___ GIVEN PASSAGE ___
Dodgers outfielder Carl Crawford is still aiming for an opening day return… (Paul Sancya / Associated…)
PHOENIX -- Dodger outfielder Carl Crawford resumed baseball activities Thursday after taking a week off to rest his surgically repaired left foreman. And it turns out he has a reason other than baseball to get himself ready for opening day, something that remains a realistic -- if fleeting -- goal.
It seems that an intra-squad competition has broken out over walk-up music, the songs players ask the team to play each time they come to the plate to hit.
"You’ve got to get to a song before somebody else gets to it. If you really want to have your own unique song, you’ve got to try to dig deep," Crawford said.
But if he's in the opening day lineup, batting first, Crawford figures that means he should have first choice of music for each of his at-bats.
"A lot of guys, they all like pretty much the same songs, so you’ve got to try to be quick on the song you want to pick," he said. "Hopefully I’ll be at the top of the order. You get first dibs then.”
As for Crawford's rehab from last summer's reconstructive elbow surgery, Thursday he swung a bat for the first time in a week, taking 50 cuts in a batting cage under the watchful eye of the trainers.
___ DATA EXTRACT ___
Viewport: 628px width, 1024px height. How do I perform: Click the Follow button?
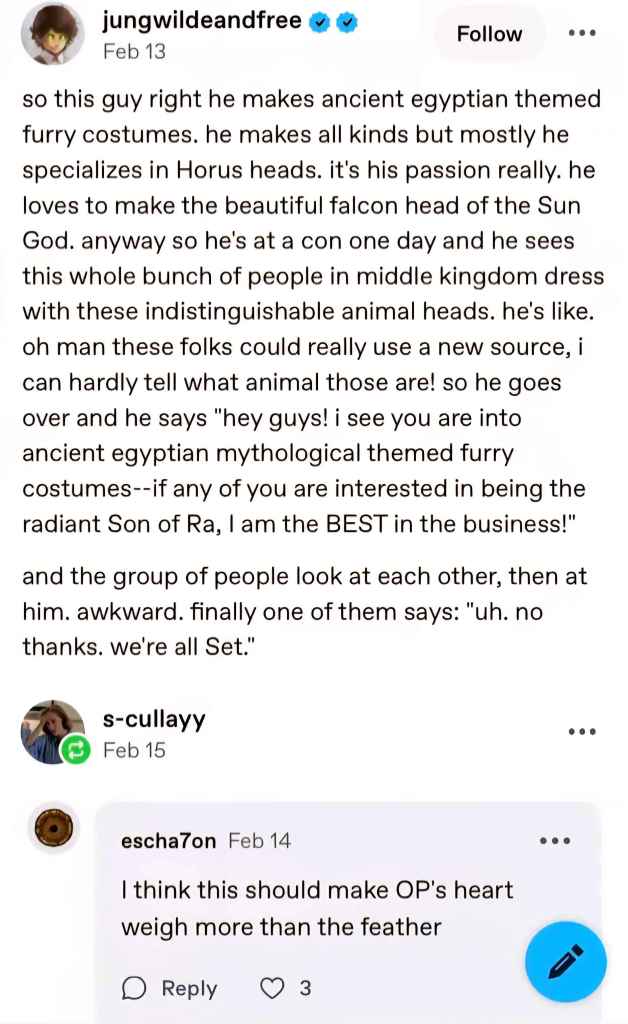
___
- TASK STATEMENT:
Quote the Carl Crawford passage word for word, starting at the words "It seems that" and stopping after "of his at-bats.". The lines aren't needed for anything here.

- SOLVED EXERCISE:
It seems that an intra-squad competition has broken out over walk-up music, the songs players ask the team to play each time they come to the plate to hit.
"You’ve got to get to a song before somebody else gets to it. If you really want to have your own unique song, you’ve got to try to dig deep," Crawford said.
But if he's in the opening day lineup, batting first, Crawford figures that means he should have first choice of music for each of his at-bats.